Problem to work on ->
The exercise calls for exact output of the lines between the one that contains "Activate the Rotate view tool" and the end of the data, with both ends kept and pictures left out.

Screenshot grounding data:
BEGIN

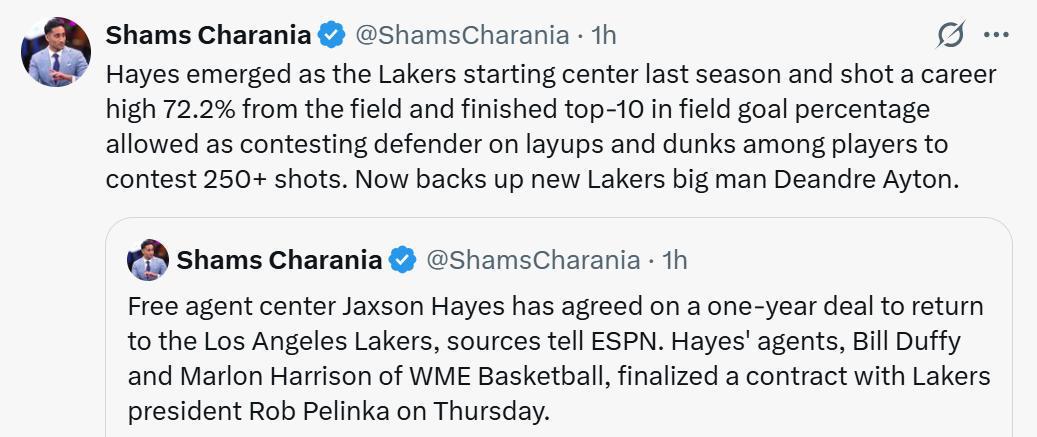Click the main post's 1h timestamp
1037x437 pixels.
point(604,35)
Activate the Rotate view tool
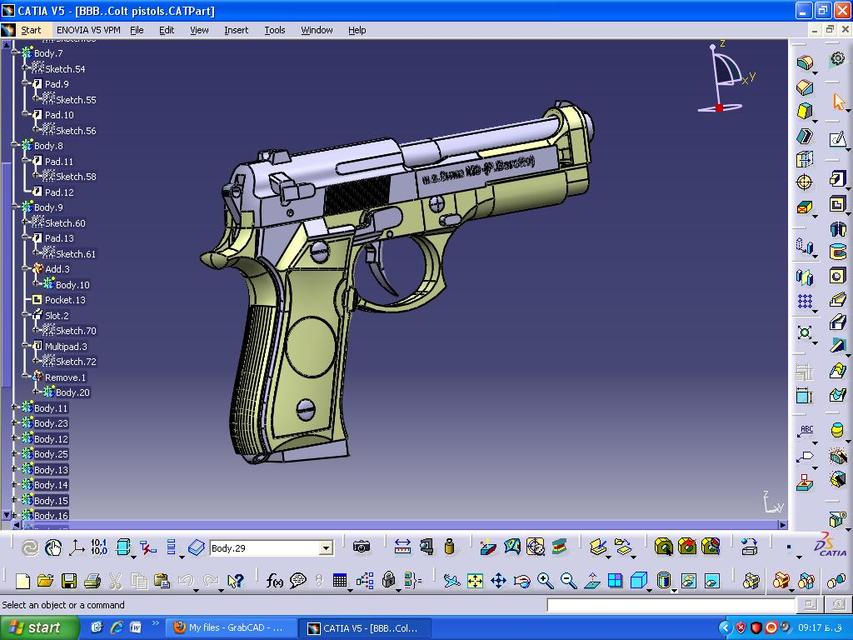 click(521, 578)
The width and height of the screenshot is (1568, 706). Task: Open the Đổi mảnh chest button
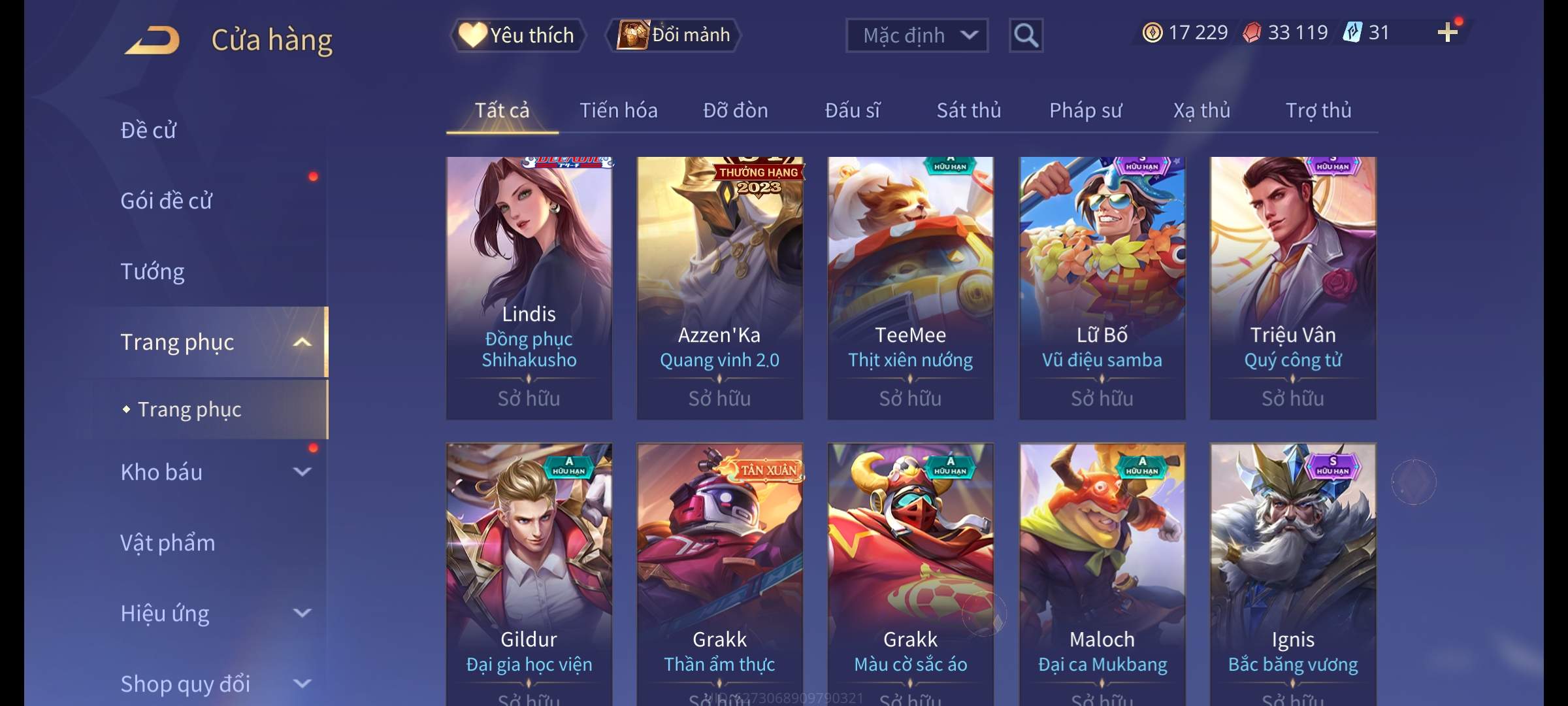coord(674,35)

END

Worked solution ->
Activate the Rotate view tool
 click(521, 578)
The width and height of the screenshot is (1568, 706). Task: Open the Đổi mảnh chest button
coord(674,35)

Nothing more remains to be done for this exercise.